BT: Yeah, that’s game, so what happened was, I was obsessed with the news at the time, and Kurt Cobain committed suicide. So he emerged into my life through the NBC Nightly News. I remember watching the story at home, and so I got interested because of the girl, and because he was on my news program.

I bought this album on cassette, and this was the first song that I think I really connected with, I knew all the words. And it didn’t really get me the girl, but we forged a really close friendship, and it opened my cultural ears to something that I wasn’t really quote unquote supposed to be into.

Song: Nirvana – “All Apologies”

AV: That was Nirvana with "All Apologies". What’s next?

BT: Next up, Tupac!

Well I had to get some hip-hop in here, and I’ve chosen the track “Changes” because it’s one of his more political tracks.

This isn’t a gangster track so much. This is like a clarion call from the hood. He’s talking about police brutality, he’s talking about Black Panthers, and those are familiar themes that I think, especially today, you can hear echoes of songs like this so relevant in the Eric Garners, in the Tamir Rices and all of the police violence that still affects so many of our communities.

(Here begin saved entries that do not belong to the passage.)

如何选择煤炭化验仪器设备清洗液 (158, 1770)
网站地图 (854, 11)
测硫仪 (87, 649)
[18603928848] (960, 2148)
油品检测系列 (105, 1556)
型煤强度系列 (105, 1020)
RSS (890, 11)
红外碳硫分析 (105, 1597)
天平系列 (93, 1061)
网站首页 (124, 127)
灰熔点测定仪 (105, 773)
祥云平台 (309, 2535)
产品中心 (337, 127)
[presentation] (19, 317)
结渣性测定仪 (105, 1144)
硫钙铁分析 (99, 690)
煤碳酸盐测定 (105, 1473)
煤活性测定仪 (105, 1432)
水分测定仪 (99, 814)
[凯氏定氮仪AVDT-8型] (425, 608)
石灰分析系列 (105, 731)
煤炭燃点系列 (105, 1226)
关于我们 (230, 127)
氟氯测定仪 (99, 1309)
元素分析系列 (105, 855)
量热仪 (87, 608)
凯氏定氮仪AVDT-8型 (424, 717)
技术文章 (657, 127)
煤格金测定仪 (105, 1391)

He called it.

Song: Tupac – “Changes”

BT: Also here’s what I loved about him, Tupac was one of the first to not just rap like there was, there was harmony, and melody going on in the way he rhymed, not just in the chorus.

AV: It was the cadence.

BT: Yeah, but it was still hard. Nobody accused him of like being this soft R&B hip-hop dude.

AV: He wasn’t Drake.

BT: No, no, this... he was like, proto-hardcore Drake. I mean, "thug life" was tattooed on his body, so he represented that life in a very strong way and other ways, but there was just something really melodic about his delivery.

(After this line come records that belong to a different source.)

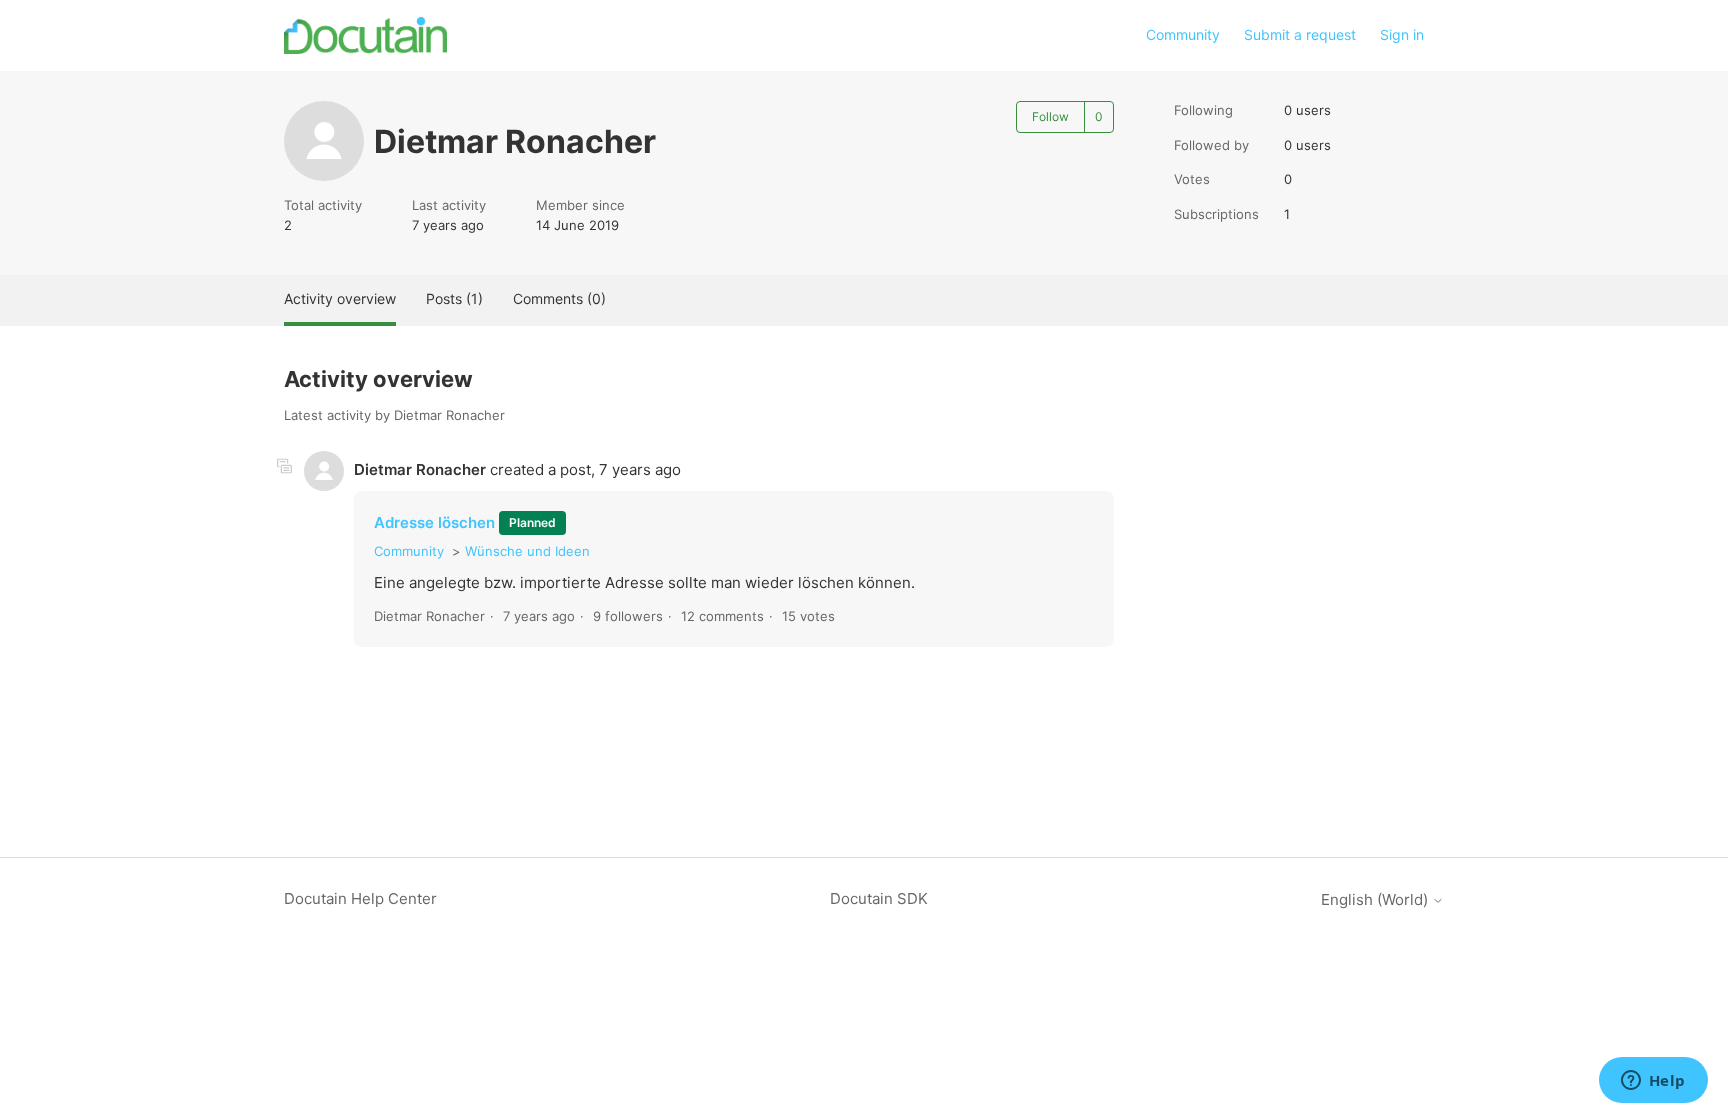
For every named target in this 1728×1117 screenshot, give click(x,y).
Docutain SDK (879, 898)
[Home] (365, 35)
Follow (1050, 116)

And that softness around this hardcore thug edge, it just made the message resonate more for me.

AV: Could you relate to that duality of Tupac? In a sense of him, you mentioned, being hardcore, thug life, but then this was a voice of consciousness.

BT: Yeah and I think, you know, obviously I was a hardcore gangster -- not at all -- BUT the duality is something I’ve definitely lived. And I think growing up in the house I did, to the mother I have, but also going to private schools, majority white communities, having grown up in a neighborhood that was ravaged by crack cocaine, and some violence, but then going off to Harvard University. You’re containing multiple worlds within your consciousness.

AV: So, what’s the last song you brought for us today?

BT: The next track is Oscar de Leon, "Mi Mujer Es Una Bomba" and I chose this track because it affected my life in a time when I realized I could dance.

I didn’t grow up dancing, I was like a kid on the wall. I was very shy, I didn’t know how to approach women, I just knew the two step.

AV: How old were you?

BT: When I found this song I was just out of college, I was 21 or 22 years old, I just got my driver’s license, I was living in Boston, and I would rent cars to be able to drive them. I didn’t own a car yet and I would go to the Boston Logan Airport, and rent a car for like the weekend, and then hit the salsa club, with the top down blasting this.

AV: Wow.

BT: And my good friend Greg, Greg Selben, sadly I also chose this because Greg committed suicide a few years ago, and he was a salsero. This Jewish kid from Illinois, just outside of Chicago could move, and it used to upset me, I’m like how does this white boy dance better than me? But I learned from Greg and he got me this Oscar de Leon CD for my 21st birthday.

So this is kind of in honor of Gregg and his life, it’s also in honor of my own discovery of the forms of expression that I really connect with. I’m not a professional dancer, by any means, but I’d like to say whatever side of the Mississippi I’m on, I’m probably the best dancer.

Song: Oscar De Leon – “Mi Mujer Es Una Bomba"

AV: That was Oscar De Leon with "Mi Mujer Es Una Bomba" selected by Thurston, Mr. Thurston, Baratunde Thurston, thank you so much sir.

BT: Thank you so much Anthony, a pleasure to be here.